2/18 W. I. Lenin, Materialismus und Empiriokritizismus, in: Werke, Bd. 14, Berlin 1962, S. 340.

3/19 Ebenda, S. 341 f.

4/20 W. I. Lenin, Was sind die „Volksfreunde“ und wie kämpfen sie gegen die [emanzipatorisch-revolutionären] Sozialdemokraten?, in: Werke, Bd. 1, Berlin 1961, S. 126. Lenin zitiert an dieser Stelle das Vorwort zur 1. Auflage des 1. Bandes des Kapitals; vgl. ebenda, S. 8.

5/21 Ebenda, S. 127.

6/22 »N. Michailowski gehörte mit Kriwenko, Woronzow, Jushakow zum bürgerlich-liberalen Flügel der russischen Volkstümlerbewegung während der achtziger und neunziger Jahre des 19. Jahrhunderts. In seinen geschichtsphilosophischen Aufsätzen vertrat er ein Gemisch aus subjektiv-idealistischen, positivistischen und biologistischen Theoremen, die Lenin als „subjektive Soziologie“ zusammenfasste. Vgl. hierzu auch die sowjetische Geschichte der Philosophie, Bd. 4. (Berlin 1962), S. 31 ff.
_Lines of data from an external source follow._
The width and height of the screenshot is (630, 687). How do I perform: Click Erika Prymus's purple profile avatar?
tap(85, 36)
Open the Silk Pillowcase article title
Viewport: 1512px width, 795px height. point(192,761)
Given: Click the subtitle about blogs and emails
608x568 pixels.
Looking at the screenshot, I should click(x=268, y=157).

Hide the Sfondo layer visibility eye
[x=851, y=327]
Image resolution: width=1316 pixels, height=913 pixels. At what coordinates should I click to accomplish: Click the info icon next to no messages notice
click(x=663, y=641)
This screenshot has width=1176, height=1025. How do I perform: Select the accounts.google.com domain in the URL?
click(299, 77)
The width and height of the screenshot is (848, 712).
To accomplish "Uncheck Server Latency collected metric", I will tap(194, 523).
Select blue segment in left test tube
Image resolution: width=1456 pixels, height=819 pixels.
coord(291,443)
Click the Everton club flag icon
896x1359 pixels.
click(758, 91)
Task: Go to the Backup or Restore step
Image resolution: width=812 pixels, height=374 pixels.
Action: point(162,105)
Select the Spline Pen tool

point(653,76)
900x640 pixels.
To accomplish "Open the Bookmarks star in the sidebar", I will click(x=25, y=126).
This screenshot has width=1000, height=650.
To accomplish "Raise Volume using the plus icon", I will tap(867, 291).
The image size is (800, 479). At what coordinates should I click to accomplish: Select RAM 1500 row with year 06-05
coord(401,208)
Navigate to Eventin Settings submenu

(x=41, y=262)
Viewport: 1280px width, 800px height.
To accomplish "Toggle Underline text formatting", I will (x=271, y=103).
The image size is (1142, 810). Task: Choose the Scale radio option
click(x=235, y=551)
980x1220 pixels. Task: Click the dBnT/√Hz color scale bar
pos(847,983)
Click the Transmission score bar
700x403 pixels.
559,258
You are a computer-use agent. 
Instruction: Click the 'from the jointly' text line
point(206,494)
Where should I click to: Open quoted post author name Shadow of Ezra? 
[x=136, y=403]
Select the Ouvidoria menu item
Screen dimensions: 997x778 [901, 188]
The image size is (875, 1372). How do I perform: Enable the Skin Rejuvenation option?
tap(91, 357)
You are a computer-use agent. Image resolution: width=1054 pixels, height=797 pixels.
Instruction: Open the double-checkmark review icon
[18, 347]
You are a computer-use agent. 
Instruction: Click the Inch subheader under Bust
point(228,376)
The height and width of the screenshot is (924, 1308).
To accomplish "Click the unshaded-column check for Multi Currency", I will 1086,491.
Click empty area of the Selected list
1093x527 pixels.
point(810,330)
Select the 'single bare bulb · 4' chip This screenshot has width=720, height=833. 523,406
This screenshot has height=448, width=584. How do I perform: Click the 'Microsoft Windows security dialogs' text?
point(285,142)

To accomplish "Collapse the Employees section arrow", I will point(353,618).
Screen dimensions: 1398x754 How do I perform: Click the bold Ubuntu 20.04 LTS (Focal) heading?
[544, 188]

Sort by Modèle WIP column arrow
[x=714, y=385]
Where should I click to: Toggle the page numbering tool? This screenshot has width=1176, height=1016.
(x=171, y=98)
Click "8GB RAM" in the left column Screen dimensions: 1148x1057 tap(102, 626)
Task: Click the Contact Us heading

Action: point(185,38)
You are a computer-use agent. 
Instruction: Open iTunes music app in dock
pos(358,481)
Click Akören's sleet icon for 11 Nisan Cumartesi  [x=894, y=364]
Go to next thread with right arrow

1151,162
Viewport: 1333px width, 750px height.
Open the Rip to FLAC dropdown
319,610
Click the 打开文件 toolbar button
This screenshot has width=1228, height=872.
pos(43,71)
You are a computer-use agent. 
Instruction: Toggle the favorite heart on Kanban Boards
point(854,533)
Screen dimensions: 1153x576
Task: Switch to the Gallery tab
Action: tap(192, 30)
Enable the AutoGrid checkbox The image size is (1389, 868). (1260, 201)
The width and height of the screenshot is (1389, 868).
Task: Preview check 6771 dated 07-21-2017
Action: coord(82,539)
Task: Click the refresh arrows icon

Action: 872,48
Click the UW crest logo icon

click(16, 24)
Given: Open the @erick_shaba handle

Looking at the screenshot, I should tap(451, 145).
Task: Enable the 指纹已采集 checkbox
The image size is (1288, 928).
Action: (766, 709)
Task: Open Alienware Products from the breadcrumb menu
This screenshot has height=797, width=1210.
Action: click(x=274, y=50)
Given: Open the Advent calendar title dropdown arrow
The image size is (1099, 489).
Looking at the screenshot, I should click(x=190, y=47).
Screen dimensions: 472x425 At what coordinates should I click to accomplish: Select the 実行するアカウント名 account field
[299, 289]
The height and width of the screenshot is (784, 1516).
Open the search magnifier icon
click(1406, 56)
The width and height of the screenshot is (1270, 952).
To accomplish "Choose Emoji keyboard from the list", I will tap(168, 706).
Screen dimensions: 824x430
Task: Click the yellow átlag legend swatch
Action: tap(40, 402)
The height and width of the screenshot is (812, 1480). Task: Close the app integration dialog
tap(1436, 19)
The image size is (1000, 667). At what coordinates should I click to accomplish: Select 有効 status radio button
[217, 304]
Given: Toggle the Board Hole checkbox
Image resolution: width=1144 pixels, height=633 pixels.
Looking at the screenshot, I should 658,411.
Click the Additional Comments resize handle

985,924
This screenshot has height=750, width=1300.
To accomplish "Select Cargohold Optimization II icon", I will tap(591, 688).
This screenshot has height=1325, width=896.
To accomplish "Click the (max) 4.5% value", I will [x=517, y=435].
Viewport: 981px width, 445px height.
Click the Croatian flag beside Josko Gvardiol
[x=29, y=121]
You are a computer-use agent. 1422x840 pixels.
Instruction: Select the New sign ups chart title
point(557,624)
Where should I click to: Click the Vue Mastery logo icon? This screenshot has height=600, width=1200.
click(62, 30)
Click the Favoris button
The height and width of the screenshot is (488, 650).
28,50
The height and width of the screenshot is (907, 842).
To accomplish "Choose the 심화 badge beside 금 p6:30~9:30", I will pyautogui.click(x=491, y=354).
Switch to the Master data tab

7/23 W. I. Lenin, Was sind die „Volksfreunde“…, S. 127.

Quelle: Philosophie der Revolution. VEB Deutscher Verlag der Wissenschaften, Berlin 1975. Studie zur Herausbildung der marxistisch-leninistischen Theorie der Revolution als materialistisch-dialektischer Entwicklungstheorie und zur Kritik gegenrevolutionärer Ideologien der Gegenwart. Autor: Otto Finger. Vgl.: 7.3. Lenin über eine philosophische Grundidee von Marx, in: 7. Kapitel: Zur Herausbildung der Leninschen Etappe der materialistisch-dialektischen Revolutionstheorie.